To validate the performance enhancement techniques of the neuromorphic processor introduced above, this research team conducted synthesis and functional verification on FPGA and ASIC platforms. The FPGA implementation results demonstrated resource efficiency with the time-multiplexed structure and achieved 84.7% accuracy in on-chip learning-based inference. Additionally, when compared with a SW model implementing the same structure in C language, it achieved a computation speed over 12 times faster. The single-core neuromorphic processor fabricated using ASIC demonstrated energy efficiency of 22.95pJ/SOP, meeting the target performance.

 

Figure 10. ASIC Chip Layout and Specifications through Samsung 28nm FD-SOI MPW


Based on these results, this research team presented at the IEEE International Conference on Consumer Electronics (ICCE) 2025. They also received the Best Session Award, as shown in Figure 2, and participated in the 26th Korea Semiconductor Design Contest, winning a Corporate Special Award with excellent performance. These achievements demonstrated the potential to achieve high levels of accuracy and energy efficiency in on-device environments alone.


  

Figure 11. Sejong University IQLAB Neuromorphic Research Team Achievement 1 (ICCE Best Session Award)


Figure 12. Sejong University IQLAB Neuromorphic Research Team Achievement 2 (Semiconductor Design Contest Corporate Special Award)


6. Conclusion

Recently, artificial intelligence has been rapidly transitioning from cloud server dependence to on-device AI, which performs computations directly on edge devices. On-device AI enables real-time responses without communication delays but faces the technical challenge of maintaining high performance under limited power environments. Accordingly, the research team aimed to achieve both low-power operation and high-efficiency learning through an SNN-based neuromorphic processor.
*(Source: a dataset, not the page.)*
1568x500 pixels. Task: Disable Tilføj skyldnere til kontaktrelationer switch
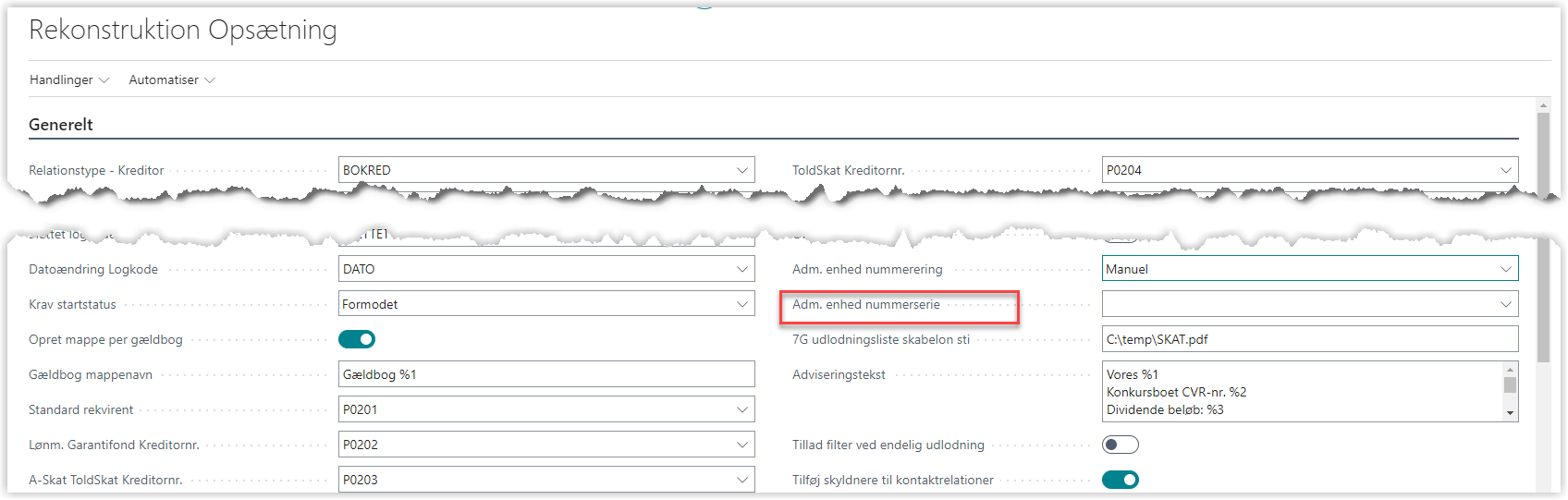(x=1120, y=480)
To this end, NoC was implemented as the on-chip communication structure, and a star routing topology was newly designed to significantly improve data transmission efficiency and scalability, achieving a fixed 4-hop delay. Additionally, by introducing a unified refractory time technique to eliminate unnecessary computations, the proposed method achieved approximately 30% reduction in computational load compared to conventional methods. Through FPGA- and ASIC-based verification, high energy efficiency and inference accuracy were demonstrated, and these achievements reflected technical excellence, earning the IEEE ICCE 2025 Best Session Award and the Korea Semiconductor Design Contest Corporate Special Award.


This research demonstrates that neuromorphic-based on-device AI has the potential for expansion into various real-time application fields such as autonomous driving, robotics, and mobile AI serving as a core hardware platform for implementing low-power, high-efficiency AI.



References

[1] J. Xue, L. Xie, F. Chen, L. Wu, Q. Tian, Y. Zhou, R. Ying, P. Liu, Edgemap: An optimized mapping toolchain for spiking neural network in edge computing, Sensors 23 (2023) 6548.

[2] Cha, SungHyun, SuHwan Na, and DongSun Kim. "A Fully Digital Neuromorphic AI Processor for Industrial and Consumer Applications." 2025 IEEE International Conference on Consumer Electronics (ICCE). IEEE, 2025.